__Stated task__
Rewrite the lines below with "coordinates" swapped for "position", keeping everything else the same.

**** Task material ****

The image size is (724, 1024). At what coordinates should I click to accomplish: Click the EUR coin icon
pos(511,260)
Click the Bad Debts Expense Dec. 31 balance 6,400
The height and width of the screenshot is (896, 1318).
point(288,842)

****

__The response__
The image size is (724, 1024). At what position should I click to accomplish: Click the EUR coin icon
pos(511,260)
Click the Bad Debts Expense Dec. 31 balance 6,400
The height and width of the screenshot is (896, 1318).
point(288,842)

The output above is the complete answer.